Vous avez alors compris, quant à vous, que la vérité exigeait une pratique au jour le jour. Vous étiez née, comme nous tous, avec l'art en partage. Mais combien sauraient faire un usage habituel de leurs dons ? Votre oeuvre serait partout où vous passez, dans les couleurs que vous portez, dans les objets que vous posez sur la table, dans les pierres que vous assemblez, dans les livres et les amitiés que vous construisez. Il ne pouvait y avoir d'un côté votre vie et de l'autre cette activité que j'ai essayé de décrire et qui s'y serait ajoutée comme un luxe. Simplement tout pour vous était art.

C'est peut-être pour cela que vous avez voulu construire, non parce que l'art de construire a passé pour l'art majeur, mais parce qu'il est l'art de la vie quotidienne. Depuis qu'ils ont cessé d'être entièrement dépendants de leur milieu naturel, les hommes ont senti le besoin de mettre de l'ordre autour d'eux, d'organier l'espace selon leur pensée, pour l'habiter. C'est de cette façon-là que vous avez puisé tout à la fois l'assurance et l'humilité nécessaires. Ainsi êtes-vous à l'écart des compromissions dans lesquelles s'abîme aujourd'hui l'architecture.
★ ★ ★ ★ ★
▸ TÂCHE À RÉALISER: Indiquez quel art le texte à lire présente comme l'art de la vie quotidienne.

▸ EXTRAITS DE DONNÉES:
★ ★ ★ ★ ★
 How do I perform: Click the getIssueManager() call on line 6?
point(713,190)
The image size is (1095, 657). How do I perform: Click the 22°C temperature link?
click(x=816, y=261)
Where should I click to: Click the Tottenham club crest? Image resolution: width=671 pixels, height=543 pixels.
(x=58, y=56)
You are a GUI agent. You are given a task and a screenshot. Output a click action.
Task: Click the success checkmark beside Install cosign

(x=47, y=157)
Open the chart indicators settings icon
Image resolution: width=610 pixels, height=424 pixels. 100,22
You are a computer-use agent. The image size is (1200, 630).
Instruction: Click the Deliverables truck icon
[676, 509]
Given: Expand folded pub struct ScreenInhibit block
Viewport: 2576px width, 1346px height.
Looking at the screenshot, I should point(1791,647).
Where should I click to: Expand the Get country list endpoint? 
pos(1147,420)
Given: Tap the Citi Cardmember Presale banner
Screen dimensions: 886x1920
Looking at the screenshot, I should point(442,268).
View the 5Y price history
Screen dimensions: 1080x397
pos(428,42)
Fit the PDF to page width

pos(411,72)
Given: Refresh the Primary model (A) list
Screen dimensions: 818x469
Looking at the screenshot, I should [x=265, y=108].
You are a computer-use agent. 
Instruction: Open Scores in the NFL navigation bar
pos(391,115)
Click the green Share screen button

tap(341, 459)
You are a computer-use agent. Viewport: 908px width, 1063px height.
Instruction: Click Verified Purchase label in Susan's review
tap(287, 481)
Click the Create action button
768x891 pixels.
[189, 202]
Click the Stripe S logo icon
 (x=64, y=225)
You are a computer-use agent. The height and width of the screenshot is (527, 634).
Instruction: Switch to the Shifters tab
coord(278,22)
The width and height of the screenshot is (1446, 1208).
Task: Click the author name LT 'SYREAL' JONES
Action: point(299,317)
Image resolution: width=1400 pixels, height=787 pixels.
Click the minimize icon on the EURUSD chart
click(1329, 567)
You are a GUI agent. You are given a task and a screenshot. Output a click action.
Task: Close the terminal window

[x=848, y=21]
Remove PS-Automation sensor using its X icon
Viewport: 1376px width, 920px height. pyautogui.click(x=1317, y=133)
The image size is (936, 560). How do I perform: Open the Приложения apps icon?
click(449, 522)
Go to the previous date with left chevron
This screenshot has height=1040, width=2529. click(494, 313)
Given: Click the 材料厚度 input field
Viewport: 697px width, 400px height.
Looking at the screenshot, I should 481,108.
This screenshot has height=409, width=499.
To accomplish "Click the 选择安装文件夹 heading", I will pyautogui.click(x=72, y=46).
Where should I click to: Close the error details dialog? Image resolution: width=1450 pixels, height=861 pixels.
★ ★ ★ ★ ★
▸ RÉSULTAT: L'art de construire.